Bert Rhodes had been an absolute wreck. I had never seen a man cry like that before, his entire body convulsing with each tormented moan. He used to be a relatively attractive man in that rugged, working-class way: toned arms that made his shirt seams bulge, clean-cut jawline, amber skin. I barely recognized him on that first televised interview, the way his eyes sunk into his skull, drowning in two pools of purple. The way his body slumped forward, like his own weight was physically too much to carry.
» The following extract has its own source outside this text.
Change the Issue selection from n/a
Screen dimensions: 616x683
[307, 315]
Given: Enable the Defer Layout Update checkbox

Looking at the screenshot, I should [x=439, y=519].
My father was arrested at the end of September, almost three full months after his reign of terror began. And on the night of his arrest, I thought of Bert Rhodes almost immediately—before I thought of Lena or Robin or Margaret or Carrie or any of the other girls who had vanished over the course of that summer. I remember the red and blue lights illuminating our living room, Cooper and I running to the window, peering outside as the armed men barged through the front door and yelled, “Freeze!” I remember my father in his recliner, that old leather La-Z-Boy that was so worn in the center it was soft like felt, not even bothering to lift his head and glance in their direction. Completely ignoring my mother in the corner, sobbing uncontrollably. I remember the shells of sunflower seeds, his snack of choice, stuck to his teeth, his lower lip, his fingernails. I remember how they dragged him, his walnut pipe tumbling from his lips and staining the floor black with ash as that slender sleeve of seeds cascaded across the carpet.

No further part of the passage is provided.